* _Supplied text_
"""

# Optimize Acquisition Functions using CMA-ES

In this tutorial, we show how to use an external optimizer (in this case [CMA-ES](https://en.wikipedia.org/wiki/CMA-ES)) for optimizing botorch acquisition functions. CMA-ES is a zero-th order optimizer, that is, it only uses function evaluations and does not require gradient information. This is of course very useful if gradient informatiom about the function to be optimized is unavailable. 

In botorch, we typically do have gradient information available (thanks, autograd!). One is also generally better of using this information, rather than just ignoring it. However, for certain custom models or acquisition functions, we may not be able to backprop through the acquisition function and/or model. In such instances, using a zero-th order optimizer is appropriate.

For this example we use the [PyCMA](https://github.com/CMA-ES/pycma) implementation of CMA-ES. PyCMA is easily installed via pip by running `pip install cma`.

### Starting point

Let's assume for the purpose of this tutorial that
- `acq_function` is an instance of a botorch `AnalyticAcquistionFunction`, for instance `UpperConfidenceBound`.
- `X_init` is a `d`-dim torch Tensor that we use as the initial condition for the CMA-ES algorithm.

**Note:** Relative to sequential evaluations, parallel evaluations of ther acqusition function are extremely fast in botorch (due to automatic parallelization across batch dimensions). In order to exploit this, we use the "ask/tell" interface to `cma` - this way we can batch-evaluate the whole CMA-ES population in parallel.

In this examle we use an initial standard deviation $\sigma_0 = 0.25$ and a population size $\lambda = 100$. 
We also constrain the input `X` to the unit cube `[0, 1]^d`.
See `cma`'s [API Reference](http://cma.gforge.inria.fr/apidocs-pycma/cma.evolution_strategy.CMAEvolutionStrategy.html) for more information on these options.

With this, we can optimize this acquistition function as follows:

In [None]:
import torch
import cma

# convert IC to numpy
x0 = X_init.cpu().double().numpy()

# create the CMA-ES optimizer
es = cma.CMAEvolutionStrategy(
    x0=x0,
    sigma0=0.25,
    inopts={'bounds': [0, 1], "popsize": 100},
)

# speed up things by telling pytorch not to generate a compute graph in the background
with torch.no_grad():

    # Run the optimization loop using the ask/tell interface -- this uses 
    # PyCMA's default settings, see the PyCMA documentation for how to modify these
    while not es.stop():
        xs = es.ask()  # as for new points to evaluate
        # convert to Tensor for evaluating the acquisition function
        X = torch.from_numpy(xs).to(device=X_init.device, dtype=X_init.dtype)
        # evaluate the acquisition function
        Y = - acq_func(X)  # the optimizer assumes we're minimizing
        y = Y.view(-1).double().numpy()  # convert result into numpy array
        es.tell(xs, y)  # return the result to the optimizer

# convert result back to torch Tensor
best_x = torch.from_numpy(es.best.x)
# make sure we have the right device and data type
best_x = best_x.to(device=X_init.device, dtype=X_init.dtype)

"""

* _Recorded information_

"""

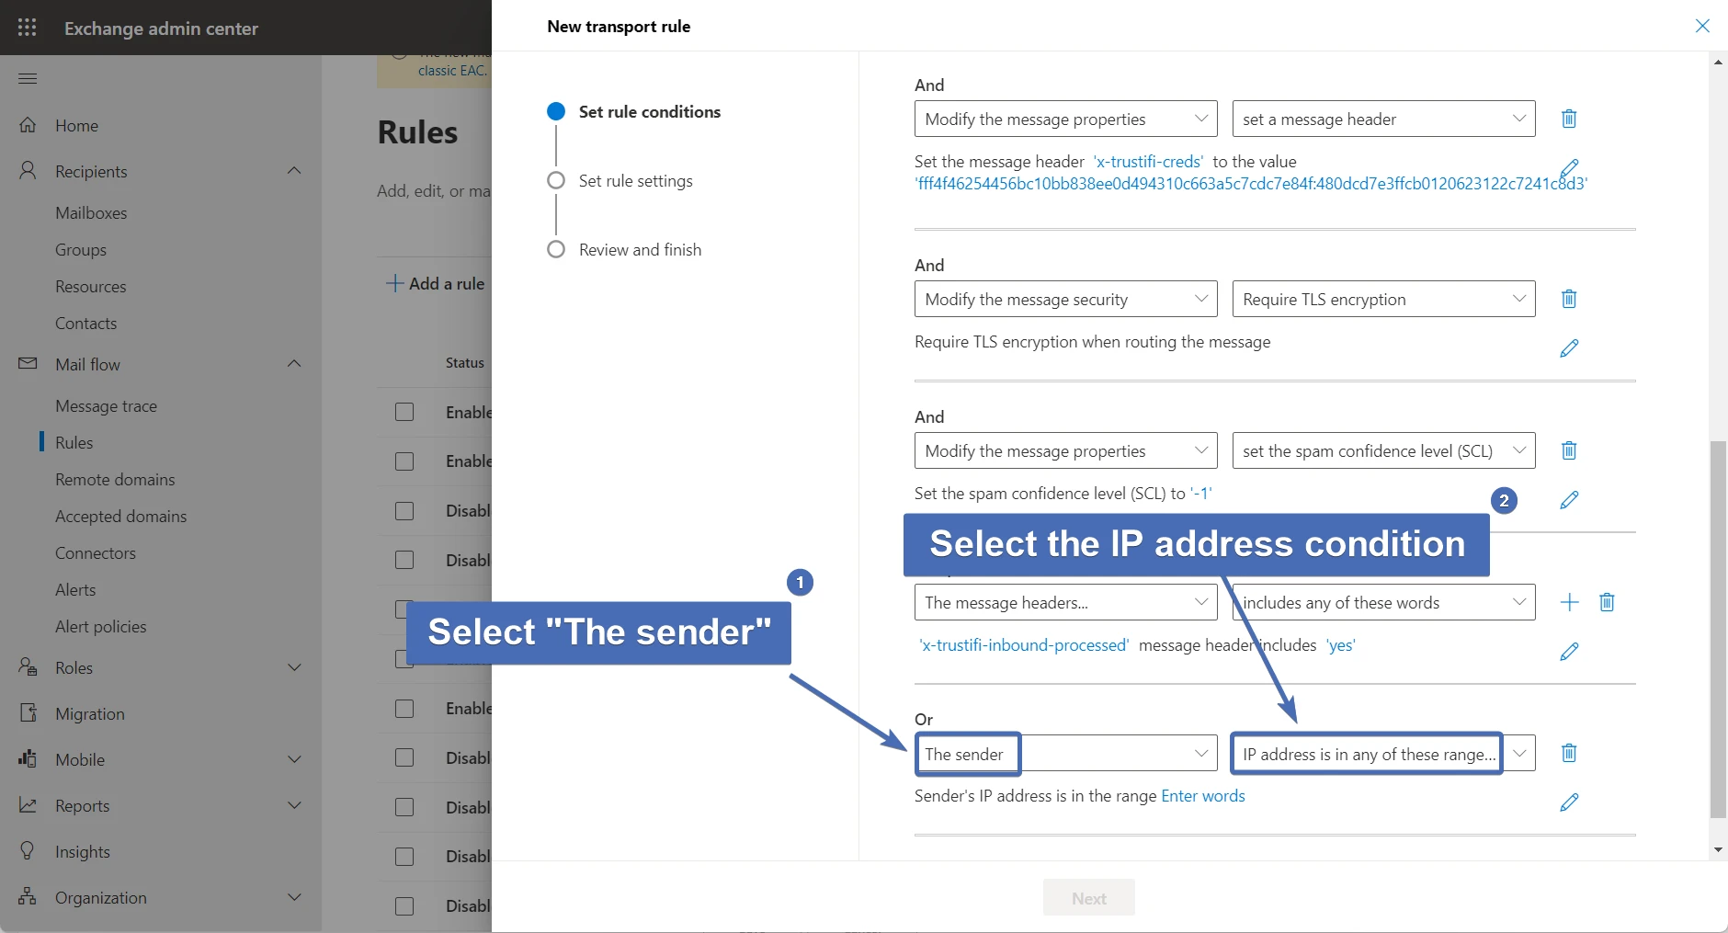Image resolution: width=1728 pixels, height=933 pixels.
Task: Click plus icon to add exception condition
Action: click(x=1569, y=602)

"""

* _The task_
Summarize the CMA-ES tutorial in two sentences.

* _Answer to the task_
The tutorial shows how to optimize botorch acquisition functions with CMA-ES, a zero-th order optimizer that needs only function evaluations and suits cases where one cannot backprop through the acquisition function or model. It uses the PyCMA implementation through the ask/tell interface so the whole population can be batch-evaluated in parallel, with an initial standard deviation of 0.25, a population size of 100, and inputs constrained to the unit cube.